La falta era poyete.
Yo escribí 'pollete'. Mal hecho.
Escribí que mi santo se había sentado en el 'pollete' que hay junto al manzano, y ustedes me dicen sarcásticamente que si se trataba de una de esas tradiciones vernáculas consistentes en maltratar a un animal para conmemorar una fiesta religiosa. No; mi santo sería incapaz de sentarse encima de un pollo pequeño (tampoco de uno grande), porque mi santo es incapaz de hacerle daño a nadie. Se sentó, como imaginaron los queridos lectores, en un poyete que construyó el año pasado ese operario que pasa los veranos con nosotros: Evelio.
Una de las lectoras sugería que molaría bastante que Lázaro Carreter hubiera leído esta brutalidad mía y que la utilizara para lanzarme uno de esos dardos suyos en todos los morros, por lista. Muchas gracias también por tan pertinente sugerencia. No sé si don Fernando habrá leído lo del poyete. Puede que don Fernando se haya tomado un descanso y no quiera ni leerme, pero, por si acaso, como no quiero desatender su magnífica propuesta, le he mandado a mi admirado Lázaro una copia del artículo subrayando las dos veces que escribo 'pollete'.
Pero lo que me empuja a escribir este artículo es otra cosa. Quiero depurar responsabilidades: ¿no creen, queridos lectores-as, que, teniendo en mi casa un representante de esa docta casa que nos guía a los hispanohablantes por el camino correcto, debería haber sido él el que, temeroso de que metiera la pata una vez más, me hubiera corregido el artículo antes de que yo lo mandara? Reconstruyamos los hechos, como ya hice con el director de la Academia (a la que mi santo va los jueves), al que llamé a cuenta de lo del poyete.

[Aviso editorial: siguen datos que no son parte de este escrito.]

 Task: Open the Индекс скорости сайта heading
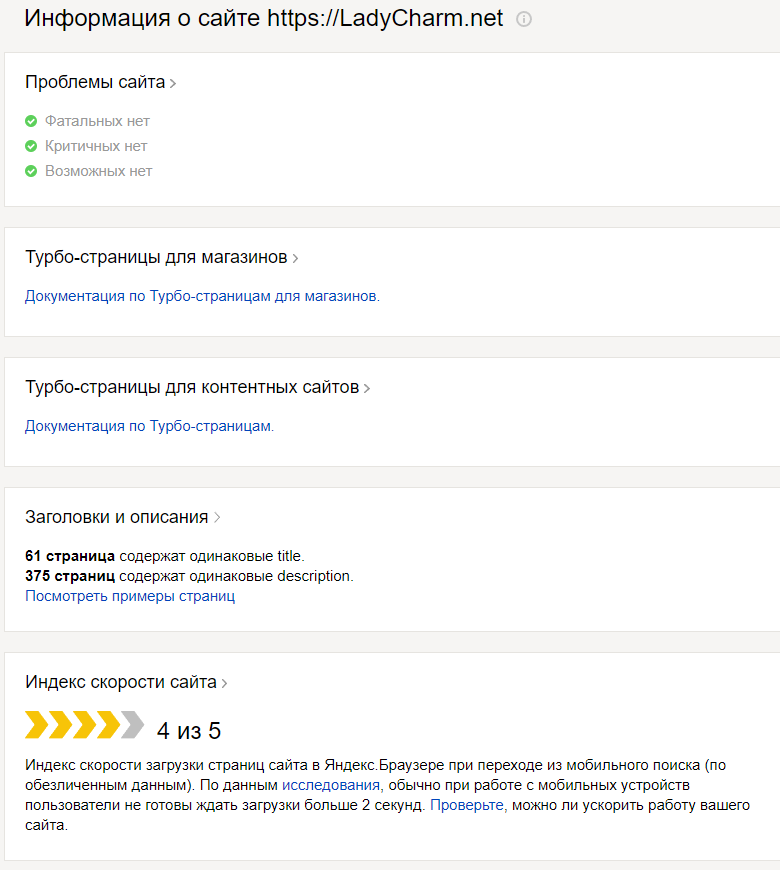(x=120, y=683)
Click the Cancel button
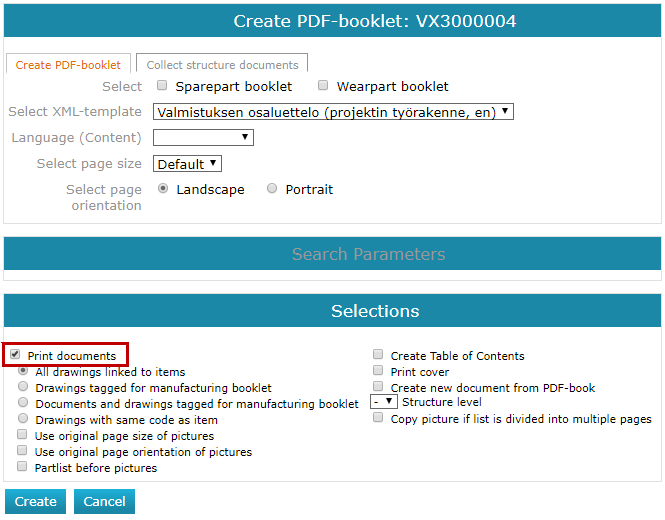 click(x=104, y=501)
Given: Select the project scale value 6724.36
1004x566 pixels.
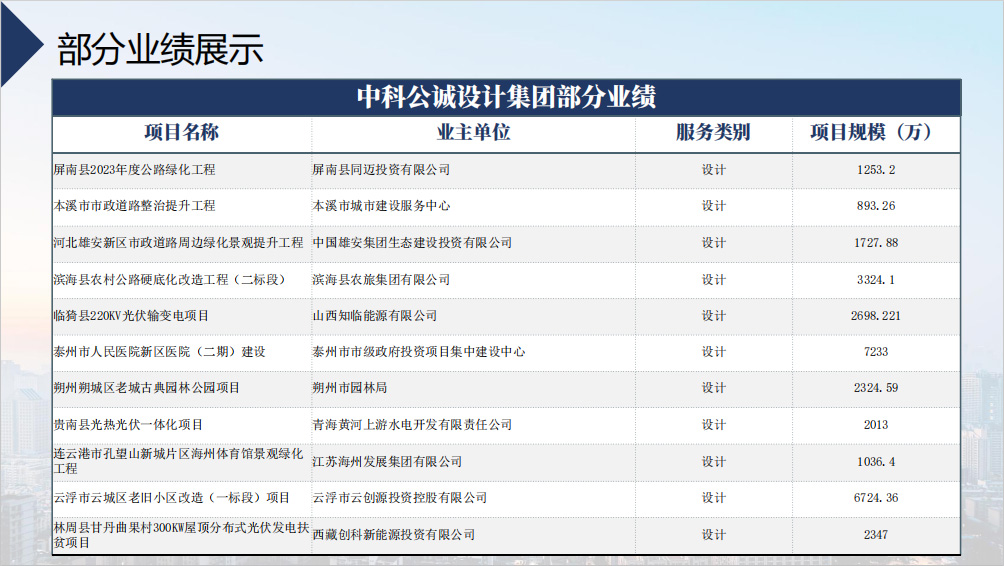Looking at the screenshot, I should (x=875, y=498).
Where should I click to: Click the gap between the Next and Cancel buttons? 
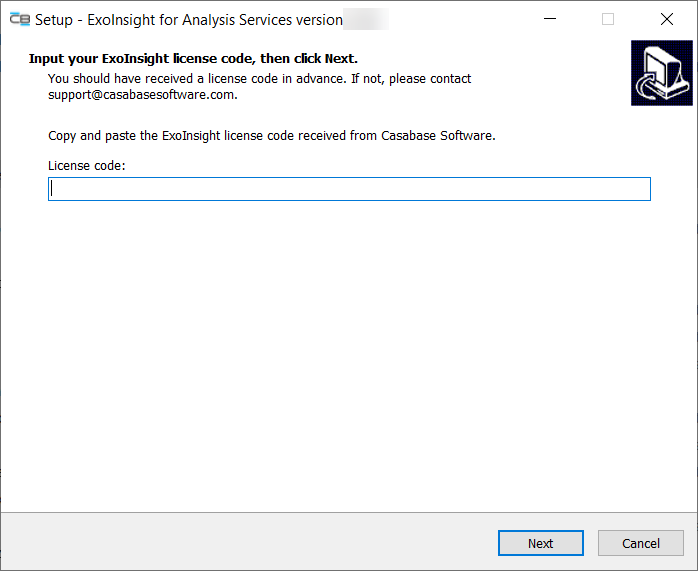pos(590,543)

Yo estaba escribiendo un día más un artículo que trataba de que mi santo se sentaba frente al manzano (en el dichoso poyete) y se ponía a pensar en su minúscula cosecha de tomates. No era un gran tema, desde luego, pero lo estaba haciendo con mi mayor ilusión. No doy más de mí. Acabo el artículo y le grito: 'Cariño, ven a corregirme las faltas de ortografía'. Y va y me responde (desde el poyete): '¿No crees que ha llegado el momento de que empieces a andar sola?'. Me dejó muerta. Le dije: 'Cuando tú quieras algo, ya verás lo que te voy a decir'.
Estaba herida. Hay un programa en el ordenador para las faltas de ortografía, pero tampoco sé utilizarlo. Es que realmente casi no sé hacer nada. Esto es lo que doy de mí intelectualmente (manualmente, cero). Total, que mandé el artículo y empezaron a llegarme cartas al director (¡que podrían mandármelas a mí y que el director no se enterara, porque me hacen ustedes quedar, perdónenme, como el culo!).
Don Víctor, el director, estuvo encantador conmigo: un caballero, de verdad. Me eximió de cualquier responsabilidad: 'Mujer, sabiendo la trayectoria que tienes tú de meteduras de pata y faltas, opino que él tendría que haber estado más atento. No es por darte la razón como a los tontos, pero a una mujer como tú no la dejaría yo escribiendo sola'. Así que le he dado a mi santo las cartas de estos lectores-as para que las conteste él. A mí sólo me queda decirles: '¡Gracias por estar ahí, España!'.